2. Penso que o cérebro humano - falo tanto de Biologia quanto de Psicologia - trabalhe em três faixas de elaboração da realidade: a) há uma faixa de mapeamento do real, uma espécie de "sonar", como o dos morcegos, cujo papel é dar conta do "relevo" externo, do que há e está "lá fora" - trata-se da faixa de cognição; b) há uma faixa de hierarquização desse mapeamento em zonas quentes e zonas frias, zonas de interesse e zonas de desinteresse, cujo papel é constitui uma espécie de eixo xis/ypsilon, por meio do qual é possível, então, construir coordenadas, estabelecer um princípio de localização por meio hierárquico, do "valor" - trata-se da faixa de afeição; c) e há uma faixa que mantém o interesse do ser-vivo, nesse caso, o ser humano, pelo meio externo, que garante que ele não se feche em sua clausura de ser-fechado-em-si e que se abra para o meio externo, "desejando-o", apegando-se - trata-se da faixa de volição. Cognição, afeição, volição - Conhecimento (mapeamento do real), afeição (hierarquização do real) e volição (apropriação do real).

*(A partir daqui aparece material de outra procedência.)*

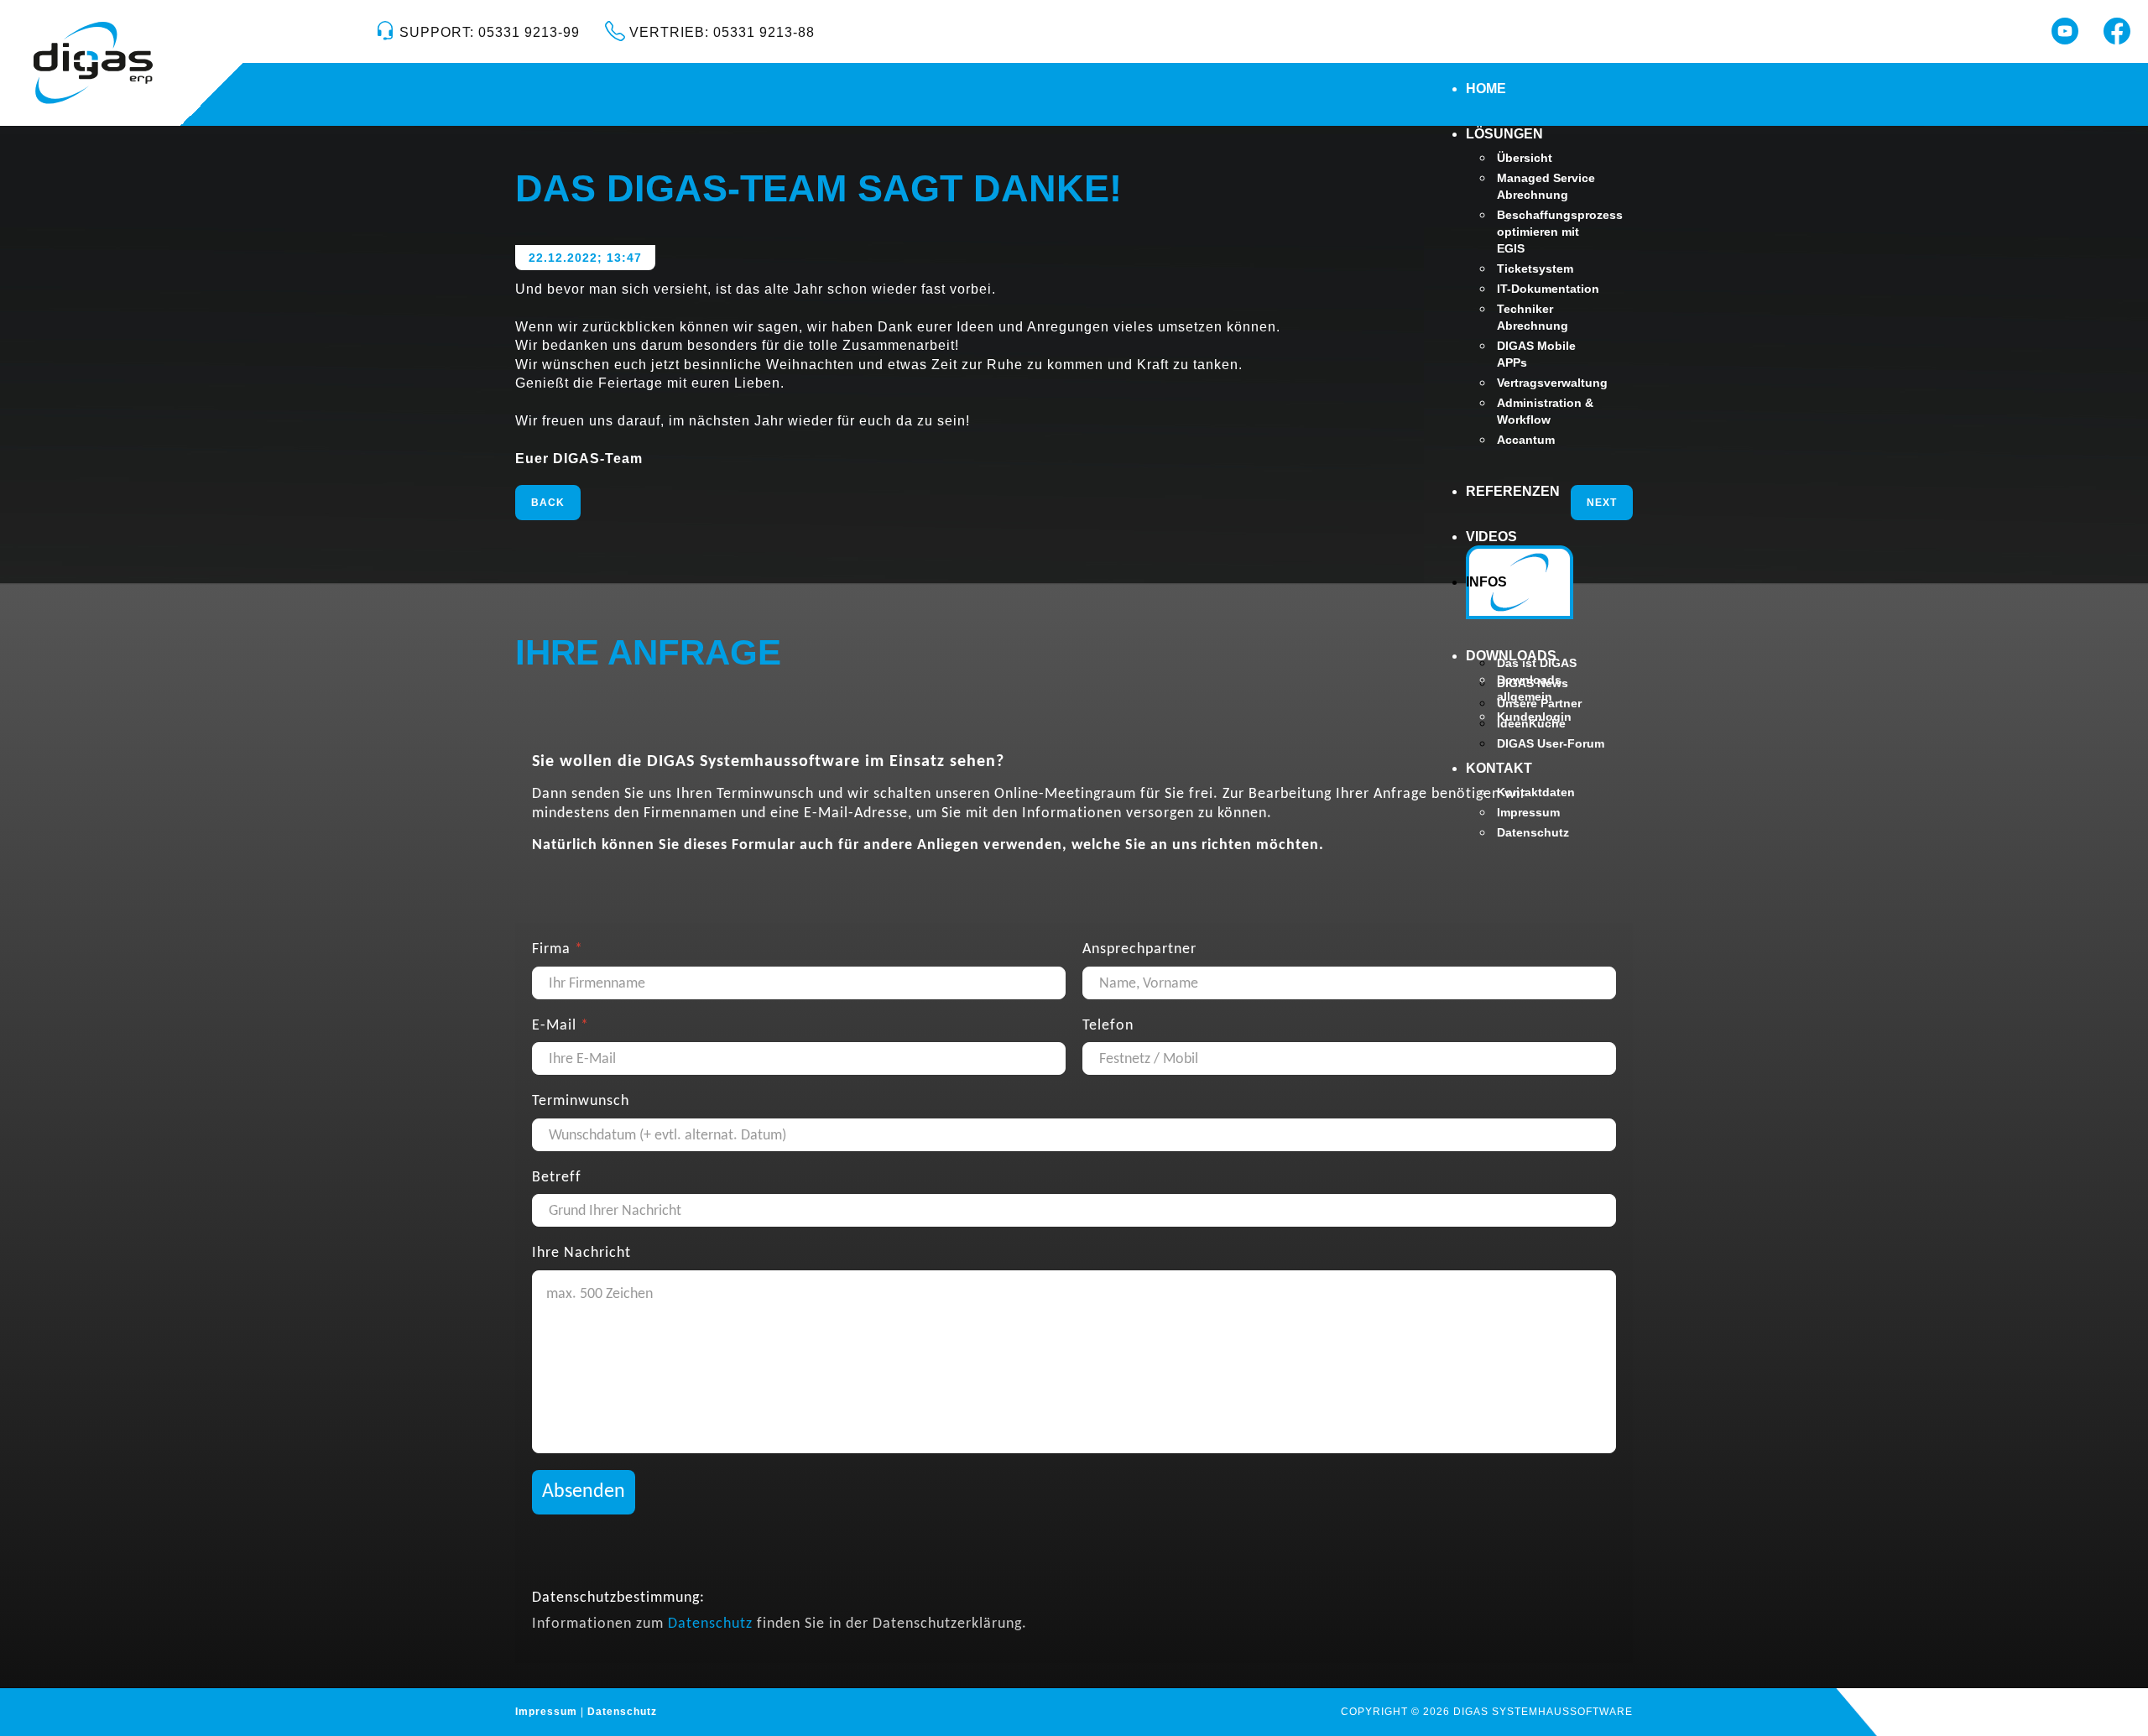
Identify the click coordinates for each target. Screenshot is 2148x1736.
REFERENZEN (1513, 491)
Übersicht (1524, 157)
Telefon (1108, 1025)
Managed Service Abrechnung (1546, 186)
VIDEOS (1491, 536)
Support (487, 32)
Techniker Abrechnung (1532, 317)
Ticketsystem (1535, 268)
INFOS (1486, 582)
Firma (557, 949)
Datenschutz (1533, 832)
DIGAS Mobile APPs (1536, 354)
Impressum (1528, 812)
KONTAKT (1499, 768)
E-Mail (560, 1025)
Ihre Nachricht (581, 1253)
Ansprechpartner (1139, 949)
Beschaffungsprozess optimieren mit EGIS (1550, 231)
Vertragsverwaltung (1550, 382)
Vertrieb (720, 32)
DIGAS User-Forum (1550, 743)
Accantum (1526, 439)
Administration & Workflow (1545, 411)
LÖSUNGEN (1504, 134)
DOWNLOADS (1511, 656)
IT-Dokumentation (1548, 288)
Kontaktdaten (1536, 792)
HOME (1486, 88)
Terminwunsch (580, 1101)
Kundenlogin (1534, 716)
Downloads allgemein (1529, 688)
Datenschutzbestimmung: (618, 1597)
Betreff (556, 1177)
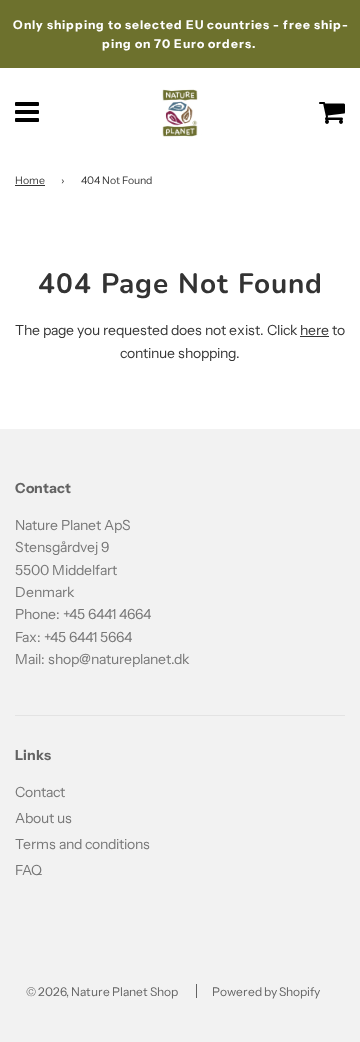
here (314, 330)
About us (43, 818)
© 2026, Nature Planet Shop (102, 991)
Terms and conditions (82, 844)
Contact (40, 792)
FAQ (28, 870)
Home (30, 180)
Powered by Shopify (266, 991)
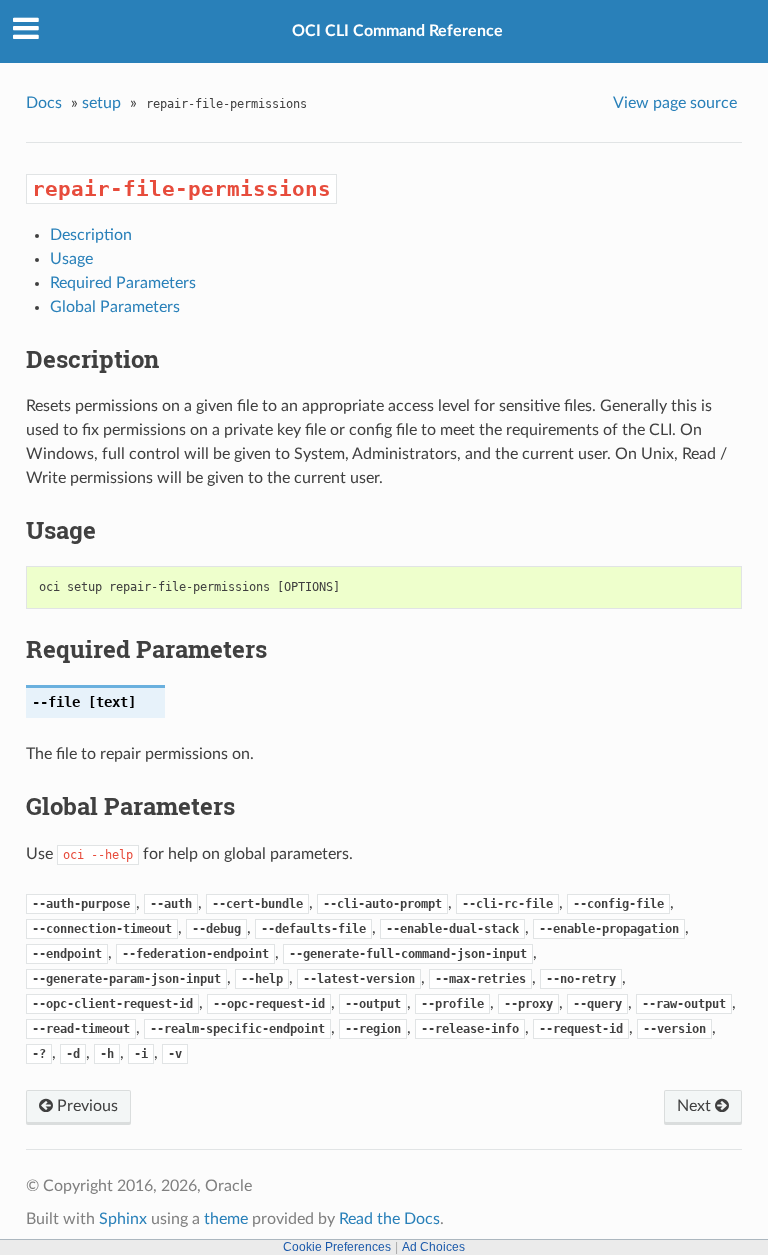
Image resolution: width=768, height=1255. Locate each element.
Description (91, 235)
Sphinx (123, 1219)
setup (101, 103)
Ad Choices (433, 1247)
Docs (44, 103)
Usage (71, 259)
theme (226, 1219)
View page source (675, 103)
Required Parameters (123, 283)
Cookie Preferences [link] (337, 1247)
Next (696, 1106)
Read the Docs (389, 1219)
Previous (85, 1106)
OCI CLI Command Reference (397, 31)
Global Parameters (115, 307)
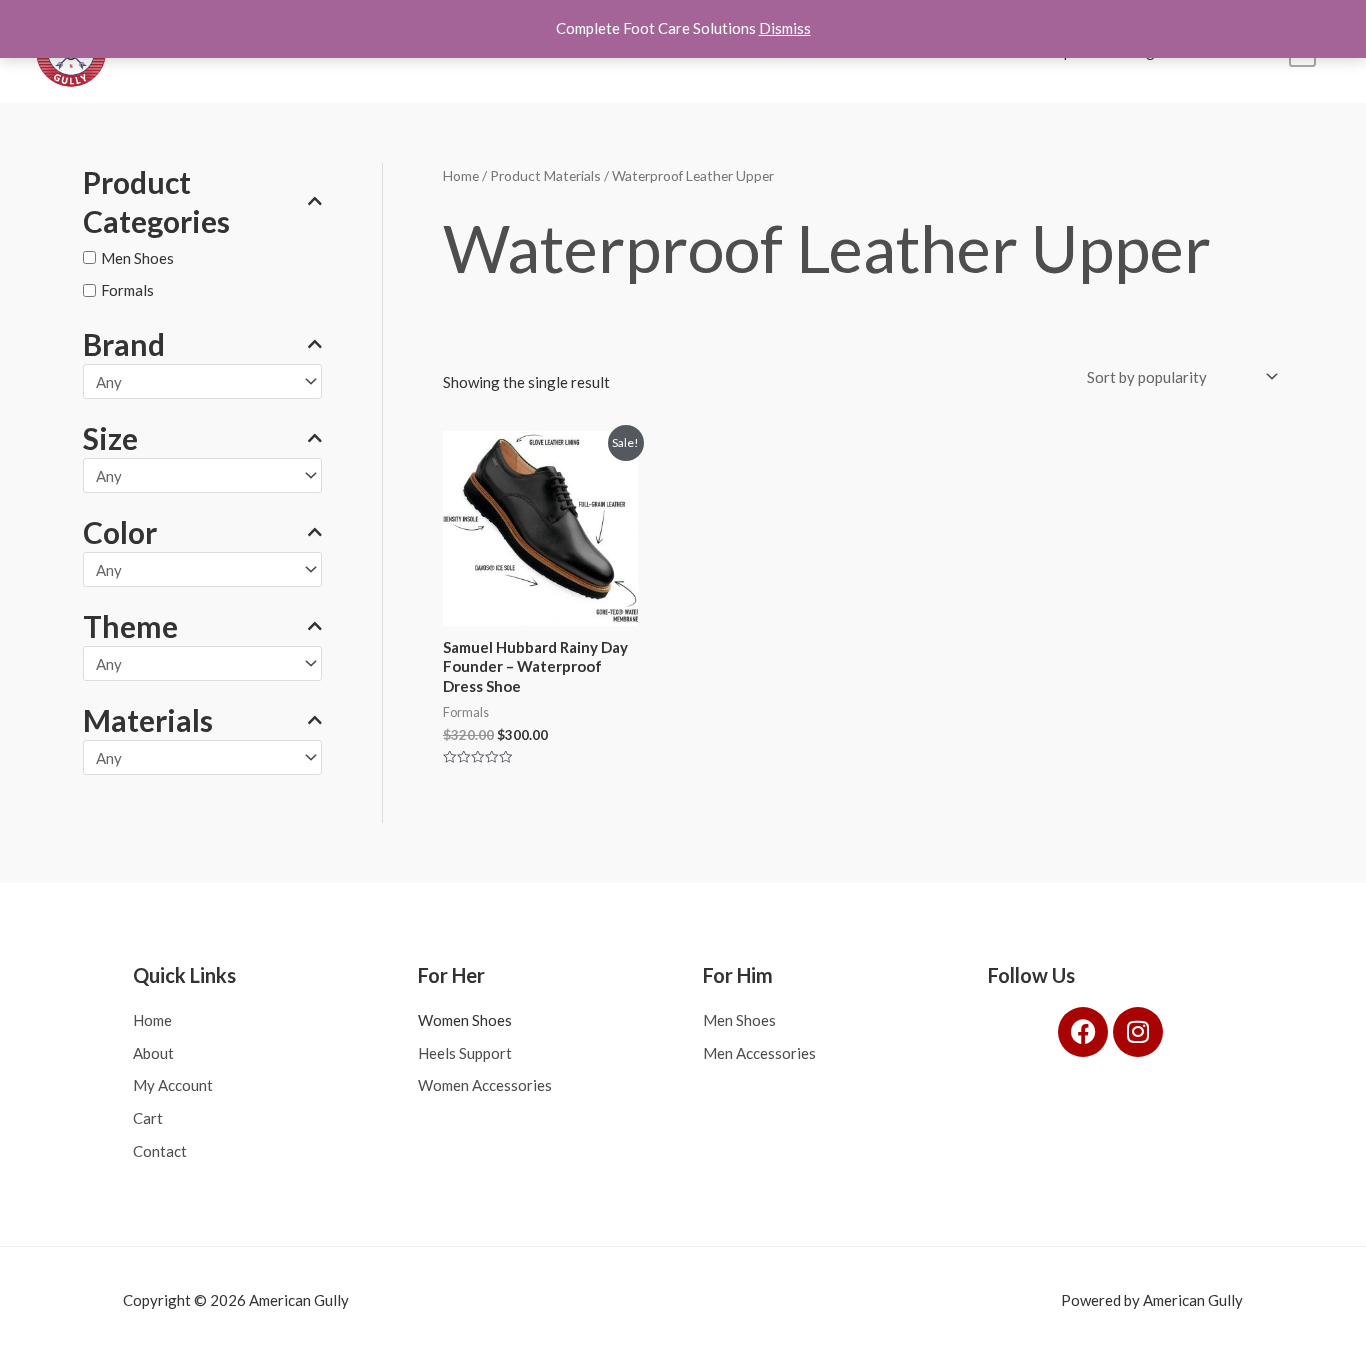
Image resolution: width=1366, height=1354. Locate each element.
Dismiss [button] (785, 28)
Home (461, 175)
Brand (124, 344)
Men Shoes (137, 258)
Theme (130, 626)
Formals (127, 290)
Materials (148, 720)
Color (120, 532)
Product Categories (156, 201)
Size (110, 438)
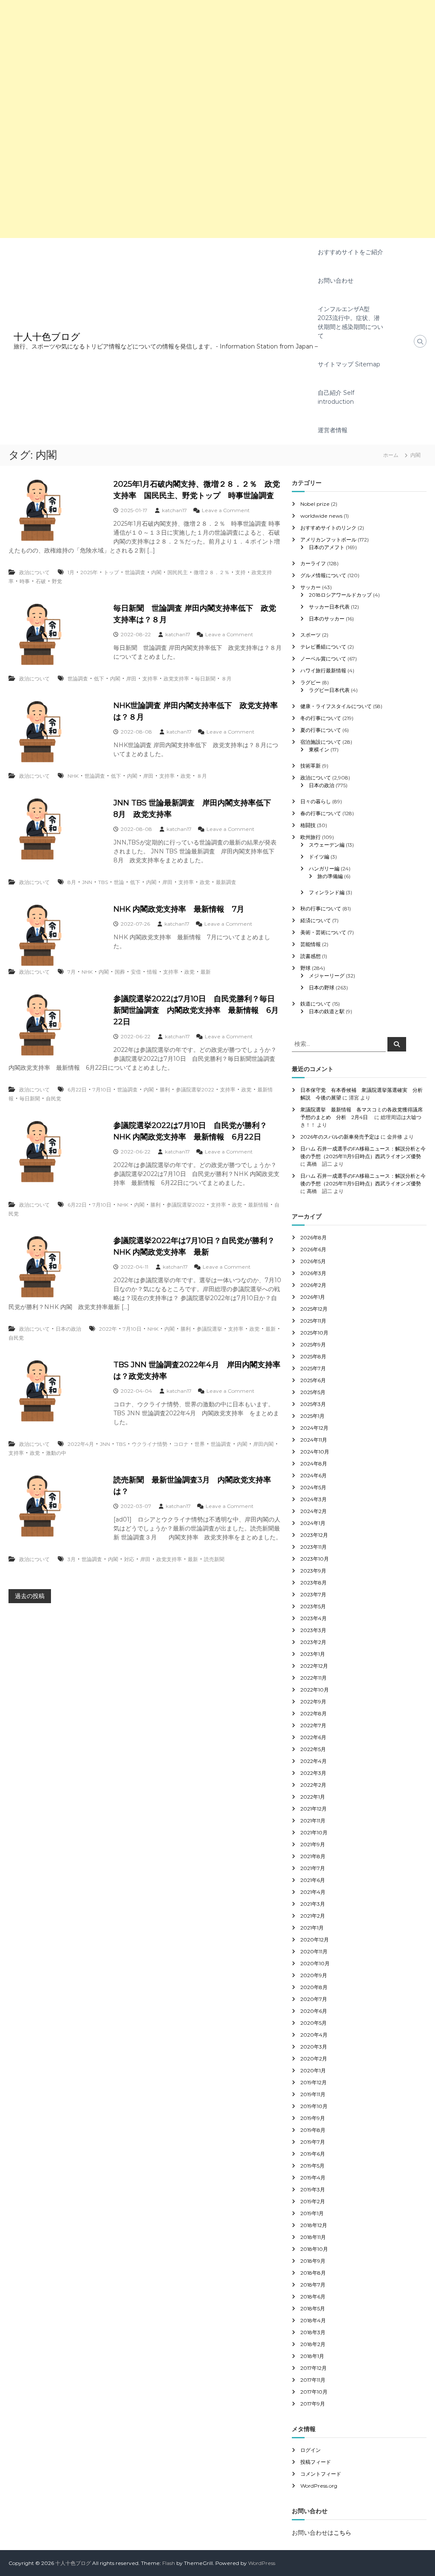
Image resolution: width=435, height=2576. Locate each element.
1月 (71, 572)
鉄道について (315, 1003)
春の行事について (320, 813)
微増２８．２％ (211, 572)
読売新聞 (214, 1559)
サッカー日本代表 (329, 607)
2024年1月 (312, 1523)
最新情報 (258, 1205)
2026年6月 (313, 1249)
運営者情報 (332, 430)
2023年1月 (312, 1654)
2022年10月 (314, 1689)
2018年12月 (313, 2225)
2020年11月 (314, 1951)
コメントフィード (320, 2474)
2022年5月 (313, 1749)
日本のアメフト (327, 547)
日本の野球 (321, 987)
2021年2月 (312, 1916)
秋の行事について (320, 908)
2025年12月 (314, 1309)
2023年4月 (313, 1618)
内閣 (156, 572)
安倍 (136, 972)
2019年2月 (312, 2201)
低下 (99, 678)
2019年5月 (312, 2165)
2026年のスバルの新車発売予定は (339, 1137)
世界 (200, 1444)
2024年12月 (314, 1428)
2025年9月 (313, 1344)
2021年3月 (312, 1904)
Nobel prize (315, 504)
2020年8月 (314, 1987)
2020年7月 (313, 1999)
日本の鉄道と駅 (327, 1011)
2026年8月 (313, 1237)
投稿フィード (315, 2462)
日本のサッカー (327, 618)
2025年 (89, 572)
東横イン (319, 749)
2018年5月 (312, 2308)
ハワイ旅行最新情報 (323, 670)
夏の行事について (320, 730)
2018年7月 (312, 2284)
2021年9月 (312, 1844)
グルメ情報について (323, 575)
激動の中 (56, 1453)
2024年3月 (313, 1499)
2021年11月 (312, 1820)
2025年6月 (313, 1380)
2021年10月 (314, 1832)
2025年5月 (312, 1392)
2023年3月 (313, 1630)
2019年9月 (312, 2118)
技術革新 (310, 765)
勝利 (165, 1089)
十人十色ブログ (47, 337)
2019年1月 (312, 2213)
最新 (206, 972)
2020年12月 (314, 1939)
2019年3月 (312, 2189)
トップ (111, 572)
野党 (57, 581)
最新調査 (226, 882)
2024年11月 (313, 1440)
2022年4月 (81, 1444)
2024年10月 (314, 1451)
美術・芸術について (323, 932)
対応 (129, 1559)
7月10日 (102, 1089)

3. As três faixas são originariamente orgânicas, isto é, biológicas. Nesse ponto, concordo em número e grau com Denis Dutton - a evolução responde pelo que aconteceu aí, pelo que essa grandeza ternária se tornou, pelo modo como ela funciona. Todavia, não se pode perder de vista o fato de que essa origem orgânico-biológica sofre ininterrupta ação da psiquê, agente que opera por trás e por cima do que é propriamente biológico e orgânico. Não há como falar de "beleza" sem tratar da evolução, claro, mas igualmente não dá para falar de beleza sem falar de psiquê. Assim como cognição, afeição e volição trabalham juntos, biologia e psicologia, cérebro e mente, trabalham juntos. É complexa e indissociável a relação entre eles.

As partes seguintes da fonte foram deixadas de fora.